BOF setup is my favourite of all the five, as most of the breakout failed. There is only one fundamental reason behind taking BOF setups, ie. Price unacceptance after the breakout. As simple as that. There is no rocket science behind that. But we need a lot of screen time and reviewing to understand when we can conclude that unacceptance.
But who will cause the polarity shift of the orderflow in BOF setups to bring us profits?
“Buy at support and sell at resistance.”
“Volatility contraction must result in volatility expansion.”
You might have heard these sentences a million times by now. Trading evolved, people evolved, minds evolved and some people are still using the old tactics in trading. This is how novice traders think, ” A broken resistance becomes support. So, it is sensible to buy at the resistance when it is broken out. ” So, they place to stop buy entry orders just above the resistance, to get an early entry into the move after the breakout without considering the context that the market is in. When the market is moving nowhere after their entry, they will look to exit from their breakout trades which can cause the polarity shift in net order flow if enough breakout traders got trapped. So, this is the only thing that we need to look at when our bias tells us for a possible BOF, ie, confirm unacceptance of price, then confirm trap and then pull the trigger.
There are so many possible price interactions, but keep this generalized flow charts.
Bias in favor of BOF–> Breakout–> Breakout pullback which tests the broken out level–> Failure to extend beyond High/Low made after the breakout.

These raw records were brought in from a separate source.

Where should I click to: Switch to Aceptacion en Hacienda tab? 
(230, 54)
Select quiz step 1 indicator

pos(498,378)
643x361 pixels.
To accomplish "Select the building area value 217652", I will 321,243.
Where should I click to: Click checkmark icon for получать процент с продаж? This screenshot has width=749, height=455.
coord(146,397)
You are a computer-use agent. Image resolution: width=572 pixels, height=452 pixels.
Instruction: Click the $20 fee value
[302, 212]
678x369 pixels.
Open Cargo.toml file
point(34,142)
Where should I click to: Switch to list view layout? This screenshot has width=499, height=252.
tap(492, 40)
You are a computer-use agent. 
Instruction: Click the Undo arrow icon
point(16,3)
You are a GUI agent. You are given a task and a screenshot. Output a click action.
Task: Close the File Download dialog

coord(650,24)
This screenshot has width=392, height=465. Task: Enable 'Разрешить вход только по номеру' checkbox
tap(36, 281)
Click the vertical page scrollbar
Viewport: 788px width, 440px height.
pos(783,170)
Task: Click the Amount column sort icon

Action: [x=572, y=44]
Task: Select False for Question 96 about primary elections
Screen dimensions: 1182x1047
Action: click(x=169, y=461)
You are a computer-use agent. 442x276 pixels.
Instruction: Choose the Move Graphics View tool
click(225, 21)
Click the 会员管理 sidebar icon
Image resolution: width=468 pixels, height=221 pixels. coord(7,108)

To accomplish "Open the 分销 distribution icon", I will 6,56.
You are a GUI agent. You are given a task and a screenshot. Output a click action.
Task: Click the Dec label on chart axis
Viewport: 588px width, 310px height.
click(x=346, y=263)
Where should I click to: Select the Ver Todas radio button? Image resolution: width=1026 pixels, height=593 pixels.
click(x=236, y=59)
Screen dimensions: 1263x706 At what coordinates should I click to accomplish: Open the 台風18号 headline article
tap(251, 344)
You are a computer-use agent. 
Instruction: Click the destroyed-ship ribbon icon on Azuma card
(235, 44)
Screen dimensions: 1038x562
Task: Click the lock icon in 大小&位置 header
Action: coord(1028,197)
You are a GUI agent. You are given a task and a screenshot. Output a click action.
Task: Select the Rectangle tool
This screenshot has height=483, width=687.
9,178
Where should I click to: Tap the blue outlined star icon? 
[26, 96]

I have given an example of this from yesterday’s crude oil in my FB page. Have a look at it in this link..
Why we take BPB setups?
Again, the explanation given for the PB setup applies here, except that the orders providing price level here are an S/R. We will have a trap order flow here as well. Statistics say that around 75% of the breakouts fail. Hence, so many novice traders fade the breakouts in the first attempt before it gives a BPB and they might get trapped as the broken level can provide enough order flow to cause a polarity shift. But remember, bias and context must be our utmost preference. See whether the context and bias favours a BPB or BOF, before even thinking about the entry.
Why we take TST setups?
Structural and range S/R levels are the levels where traders (including professionals) cover their positions if the premise is not in favour of the breakout of that level. That exits can cause a polarity shift if enough traders cover. We take entry just before that polarity shift.
I am personally wary about taking TST setups unless it comes in a combo like BOF of SH/SL + TST of S/R, Layered S/R, second weak test failure etc.
I hope this article enhances your perception of the markets. Stop trading with money for a few sessions and be the spectator of the market with this knowledge. Even you realize what causes excitement in professionals and it also improves your performance. You can use the market replay for this.
I repeat, fixed rules don’t work in trading. Like Lance mentioned in one of his articles, you are your edge and you must do everything you can to improve that edge to survive in this cruel market arena.